*** EXCERPTED PASSAGE ***
The values of the parameters determining the lipophilicity and biological activity of the compounds in question are presented in Table 5.

Table 5.

The values of parameters of lipophilicity: the experimental one (log k). and calculated (clog P), and biological activity, expressed as the LD50 and the logarithm of inverse of LD50 (log (1/LD50)) value of antiproliferative activity for A431 cells.

Compound log k clog P LD50 (μg/mL) log (1/LD50)
1F −0.115 1.211 190 −2.279
2F 0.098 1.547 170 −2.230
3F 0.401 2.470 138 −2.140
4F 0.607 2.975 150 −2.177
5F 0.827 3.477 139 −2.143
6F 1.275 4.015 82 −1.914
1T 0.169 1.901 93 −1.968
2T 0.177 1.741 91 −1.959
3T 0.335 2.097 85 −1.929
4T 0.398 2.227 87 −1.940
5T 0.682 2.947 55 −1.740
6T 1.001 3.480 50 −1.699

A preliminary comparison, of the structural parameters calculated using the 6–31G (d, p) and 6–31G (3d, 3p) methods reveals that some differences in the values calculated for isolated molecules (in vacuuo) and molecules in an aqueous medium (PCM model) are only observed for the electron charge on the atoms (the largest positive charge MAX_POS, the largest negative charge MAX_NEG, and the difference between the charges ΔQ) standing at about 30%, and for IPOL (isotropic polarisability) ranging between 15–20%. Minor differences (within 5%) occur for the values of the total dipole moment. This comparison was only an approximate estimation of the values obtained directly from Gaussian software. In order to evaluate the usefulness of the calculations using 6–31G (d, p) and 6–31G (3d, 3p) it was necessary to conduct a multiregression analysis.

Before initiating the multiregression analysis, the data set was subject to cross-validation in the aggregate PLS analysis and in the traditional manner. i.e., by sequential removal of one case followed by a statistical analysis of the remaining 11 cases. Then, the mean values were calculated: the directional factors of the independent variables, the intercept and the regression coefficient based on those cases of the regression dependence where, the independent variables were most likely to repeat. Finally, the obtained values were compared with the values derived from the full set of cases (n = 12). The results of the multiregression analysis are presented in Tables 612.

Table 6.

The relationships for the structures optimized in vacuo and in the aquatic environment; statistical parameters: R, s, F and P of regression equation log k = k0 + k1ESE + k2TDM, where n = 12, for the series of model compounds.

k1 k2 R s F P
in vacuo 6–31G (d, p)
0.7822 ± 0.1970 - 0.7822 0.2645 15.7659 0.0026
0.6449 ± 0.1508 0.4689 ± 0.1508 0.9016 0.1936 19.5564 0.0005
in vacuo 6–31G (3d, 3p)
0.7826 ± 0.1969 - 0.7826 0.2643 15.8042 0.0026
0.6431 ± 0.1522 0.4661 ± 0.1522 0.9001 0.1950 19.2132 0.0006
aquatic 6–31G (d, p)
*** End of EXCERPTED PASSAGE ***
*** EXTRACTED RECORDS ***
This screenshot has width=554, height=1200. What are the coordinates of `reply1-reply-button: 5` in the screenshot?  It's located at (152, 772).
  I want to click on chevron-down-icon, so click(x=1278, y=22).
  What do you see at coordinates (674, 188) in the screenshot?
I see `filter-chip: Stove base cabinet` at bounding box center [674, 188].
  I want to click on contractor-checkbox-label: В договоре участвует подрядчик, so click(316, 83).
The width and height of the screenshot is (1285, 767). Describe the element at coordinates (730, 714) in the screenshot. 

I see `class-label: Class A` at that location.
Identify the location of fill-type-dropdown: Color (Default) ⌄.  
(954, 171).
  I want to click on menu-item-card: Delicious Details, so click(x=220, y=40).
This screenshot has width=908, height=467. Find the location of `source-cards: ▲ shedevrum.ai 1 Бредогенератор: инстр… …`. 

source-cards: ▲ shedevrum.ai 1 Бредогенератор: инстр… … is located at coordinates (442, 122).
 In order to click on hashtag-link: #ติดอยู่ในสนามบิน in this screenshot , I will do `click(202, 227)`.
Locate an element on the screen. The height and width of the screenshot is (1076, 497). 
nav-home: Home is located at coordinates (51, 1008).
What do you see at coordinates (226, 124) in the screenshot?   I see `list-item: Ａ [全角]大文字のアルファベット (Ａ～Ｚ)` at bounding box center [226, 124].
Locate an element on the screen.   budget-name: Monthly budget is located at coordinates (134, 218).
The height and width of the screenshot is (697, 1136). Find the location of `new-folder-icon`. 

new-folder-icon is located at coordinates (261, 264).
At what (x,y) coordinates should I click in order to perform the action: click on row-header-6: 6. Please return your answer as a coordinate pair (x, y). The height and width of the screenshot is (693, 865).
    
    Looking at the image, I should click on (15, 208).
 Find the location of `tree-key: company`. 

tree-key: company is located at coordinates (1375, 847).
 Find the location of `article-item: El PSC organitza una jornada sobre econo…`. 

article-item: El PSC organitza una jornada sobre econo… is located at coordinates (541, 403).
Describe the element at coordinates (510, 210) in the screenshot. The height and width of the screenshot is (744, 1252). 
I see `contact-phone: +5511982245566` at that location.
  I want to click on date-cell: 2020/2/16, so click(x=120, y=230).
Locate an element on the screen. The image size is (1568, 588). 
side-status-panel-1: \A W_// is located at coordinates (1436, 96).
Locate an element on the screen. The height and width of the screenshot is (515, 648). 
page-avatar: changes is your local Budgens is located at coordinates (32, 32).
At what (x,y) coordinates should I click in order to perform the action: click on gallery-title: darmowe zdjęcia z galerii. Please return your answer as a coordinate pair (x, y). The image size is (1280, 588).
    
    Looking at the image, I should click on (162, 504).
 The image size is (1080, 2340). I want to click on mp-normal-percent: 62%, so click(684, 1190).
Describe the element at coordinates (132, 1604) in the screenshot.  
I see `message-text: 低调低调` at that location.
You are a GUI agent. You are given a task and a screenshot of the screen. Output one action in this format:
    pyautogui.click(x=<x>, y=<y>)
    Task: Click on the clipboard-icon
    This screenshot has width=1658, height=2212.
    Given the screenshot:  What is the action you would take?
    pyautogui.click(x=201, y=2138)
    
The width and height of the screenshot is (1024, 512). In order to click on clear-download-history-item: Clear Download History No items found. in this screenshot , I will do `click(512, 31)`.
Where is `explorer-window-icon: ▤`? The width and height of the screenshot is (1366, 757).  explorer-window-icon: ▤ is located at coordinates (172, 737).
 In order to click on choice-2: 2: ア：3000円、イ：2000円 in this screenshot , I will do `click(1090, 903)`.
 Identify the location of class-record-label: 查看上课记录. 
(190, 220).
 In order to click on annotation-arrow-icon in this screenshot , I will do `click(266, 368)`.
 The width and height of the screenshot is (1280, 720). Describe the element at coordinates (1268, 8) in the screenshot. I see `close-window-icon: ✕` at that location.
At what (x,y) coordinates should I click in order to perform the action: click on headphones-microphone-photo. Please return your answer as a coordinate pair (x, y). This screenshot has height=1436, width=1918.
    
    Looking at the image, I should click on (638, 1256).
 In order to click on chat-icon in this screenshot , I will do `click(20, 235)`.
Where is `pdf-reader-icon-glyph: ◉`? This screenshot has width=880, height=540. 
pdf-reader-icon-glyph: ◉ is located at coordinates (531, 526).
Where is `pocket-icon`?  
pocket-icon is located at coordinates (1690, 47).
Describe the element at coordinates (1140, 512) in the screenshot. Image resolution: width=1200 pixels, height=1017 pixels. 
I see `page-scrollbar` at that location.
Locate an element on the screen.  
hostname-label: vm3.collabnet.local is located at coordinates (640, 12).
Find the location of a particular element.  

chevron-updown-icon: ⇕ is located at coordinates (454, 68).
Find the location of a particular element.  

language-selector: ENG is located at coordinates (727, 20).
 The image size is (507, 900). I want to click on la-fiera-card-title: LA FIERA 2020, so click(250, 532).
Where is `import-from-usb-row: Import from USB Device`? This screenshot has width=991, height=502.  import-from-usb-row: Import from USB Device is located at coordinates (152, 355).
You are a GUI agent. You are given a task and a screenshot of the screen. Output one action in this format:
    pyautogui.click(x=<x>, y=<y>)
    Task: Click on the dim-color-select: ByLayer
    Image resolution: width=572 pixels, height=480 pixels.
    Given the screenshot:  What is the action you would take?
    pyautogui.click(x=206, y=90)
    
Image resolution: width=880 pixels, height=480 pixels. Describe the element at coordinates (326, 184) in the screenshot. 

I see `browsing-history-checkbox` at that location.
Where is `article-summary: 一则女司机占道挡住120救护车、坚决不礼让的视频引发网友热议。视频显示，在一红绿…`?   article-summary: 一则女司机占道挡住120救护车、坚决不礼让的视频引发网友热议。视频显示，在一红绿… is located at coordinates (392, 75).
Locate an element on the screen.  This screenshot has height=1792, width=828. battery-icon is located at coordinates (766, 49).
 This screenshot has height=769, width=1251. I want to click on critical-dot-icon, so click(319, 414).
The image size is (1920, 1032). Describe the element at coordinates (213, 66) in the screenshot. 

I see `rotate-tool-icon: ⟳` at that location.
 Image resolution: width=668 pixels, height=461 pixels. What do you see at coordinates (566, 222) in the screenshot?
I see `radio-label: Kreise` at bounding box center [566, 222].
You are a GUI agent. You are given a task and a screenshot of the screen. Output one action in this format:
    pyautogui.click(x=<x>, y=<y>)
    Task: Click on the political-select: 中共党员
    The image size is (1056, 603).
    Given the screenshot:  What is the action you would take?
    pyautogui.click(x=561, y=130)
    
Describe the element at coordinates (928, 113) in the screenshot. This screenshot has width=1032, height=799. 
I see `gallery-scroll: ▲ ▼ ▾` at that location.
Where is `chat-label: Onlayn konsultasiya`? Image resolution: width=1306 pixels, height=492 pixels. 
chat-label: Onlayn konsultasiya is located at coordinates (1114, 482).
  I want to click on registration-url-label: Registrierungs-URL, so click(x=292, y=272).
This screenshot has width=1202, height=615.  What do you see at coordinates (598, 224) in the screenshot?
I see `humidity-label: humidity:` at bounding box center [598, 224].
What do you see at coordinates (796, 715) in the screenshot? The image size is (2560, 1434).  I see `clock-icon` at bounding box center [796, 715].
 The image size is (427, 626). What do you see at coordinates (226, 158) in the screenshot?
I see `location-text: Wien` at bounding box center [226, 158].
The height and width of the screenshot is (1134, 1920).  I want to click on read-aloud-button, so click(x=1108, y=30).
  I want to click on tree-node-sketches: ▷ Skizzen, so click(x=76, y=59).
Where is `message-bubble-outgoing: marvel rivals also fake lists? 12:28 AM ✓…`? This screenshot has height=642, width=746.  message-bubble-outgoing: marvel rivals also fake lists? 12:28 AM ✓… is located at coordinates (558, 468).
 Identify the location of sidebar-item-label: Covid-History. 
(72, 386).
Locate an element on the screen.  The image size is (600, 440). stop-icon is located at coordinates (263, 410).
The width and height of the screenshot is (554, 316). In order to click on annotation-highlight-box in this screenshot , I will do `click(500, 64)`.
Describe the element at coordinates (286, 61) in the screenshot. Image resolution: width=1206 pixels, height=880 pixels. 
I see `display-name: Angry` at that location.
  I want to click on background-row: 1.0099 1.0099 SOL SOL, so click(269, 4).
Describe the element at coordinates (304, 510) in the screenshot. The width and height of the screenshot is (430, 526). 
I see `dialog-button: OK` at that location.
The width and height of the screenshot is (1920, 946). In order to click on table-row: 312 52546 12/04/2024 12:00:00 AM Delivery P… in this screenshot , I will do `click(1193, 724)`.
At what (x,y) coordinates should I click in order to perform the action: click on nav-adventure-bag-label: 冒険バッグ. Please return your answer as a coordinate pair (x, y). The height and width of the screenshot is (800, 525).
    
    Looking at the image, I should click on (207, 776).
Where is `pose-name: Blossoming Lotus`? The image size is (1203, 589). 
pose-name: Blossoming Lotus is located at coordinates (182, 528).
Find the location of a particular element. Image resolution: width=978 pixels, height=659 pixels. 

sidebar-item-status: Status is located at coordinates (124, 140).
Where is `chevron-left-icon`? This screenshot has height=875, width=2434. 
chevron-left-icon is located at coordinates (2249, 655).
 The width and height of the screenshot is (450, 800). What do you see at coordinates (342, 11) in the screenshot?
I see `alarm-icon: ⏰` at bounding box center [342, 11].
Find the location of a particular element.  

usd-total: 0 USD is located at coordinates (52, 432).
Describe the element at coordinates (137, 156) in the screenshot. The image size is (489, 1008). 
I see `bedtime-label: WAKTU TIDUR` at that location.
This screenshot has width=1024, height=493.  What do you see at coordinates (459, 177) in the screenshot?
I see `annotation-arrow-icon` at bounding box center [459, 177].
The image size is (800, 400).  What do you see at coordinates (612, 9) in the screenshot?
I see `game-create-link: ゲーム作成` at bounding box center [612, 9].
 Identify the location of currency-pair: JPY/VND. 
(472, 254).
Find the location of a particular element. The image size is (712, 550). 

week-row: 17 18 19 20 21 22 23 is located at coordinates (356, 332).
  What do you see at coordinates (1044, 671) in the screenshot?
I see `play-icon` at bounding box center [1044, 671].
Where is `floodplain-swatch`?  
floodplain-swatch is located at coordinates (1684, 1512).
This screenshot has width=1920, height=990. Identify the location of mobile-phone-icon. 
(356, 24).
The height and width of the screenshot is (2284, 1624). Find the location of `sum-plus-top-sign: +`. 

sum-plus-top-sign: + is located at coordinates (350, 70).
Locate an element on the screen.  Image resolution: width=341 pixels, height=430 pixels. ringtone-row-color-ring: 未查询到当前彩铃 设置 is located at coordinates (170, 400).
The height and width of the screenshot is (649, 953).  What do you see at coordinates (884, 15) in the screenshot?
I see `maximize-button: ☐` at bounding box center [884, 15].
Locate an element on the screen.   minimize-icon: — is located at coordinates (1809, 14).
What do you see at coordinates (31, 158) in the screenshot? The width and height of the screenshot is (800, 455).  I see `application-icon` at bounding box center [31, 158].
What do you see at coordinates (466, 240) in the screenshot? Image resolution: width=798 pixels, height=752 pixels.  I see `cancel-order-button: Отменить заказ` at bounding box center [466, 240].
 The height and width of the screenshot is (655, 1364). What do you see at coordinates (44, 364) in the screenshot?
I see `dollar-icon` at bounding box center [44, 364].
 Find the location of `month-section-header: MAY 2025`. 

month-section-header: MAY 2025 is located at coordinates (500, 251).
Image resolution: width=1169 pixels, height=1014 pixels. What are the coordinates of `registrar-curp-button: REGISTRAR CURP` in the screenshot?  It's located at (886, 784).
*** End of EXTRACTED RECORDS ***
**WHAT TO PRODUCE**: Can you repeat the lipophilicity passage word for word, everything from "The relationships for" down to "of model compounds."?

**RESPONSE TO THIS EXERCISE**:
The relationships for the structures optimized in vacuo and in the aquatic environment; statistical parameters: R, s, F and P of regression equation log k = k0 + k1ESE + k2TDM, where n = 12, for the series of model compounds.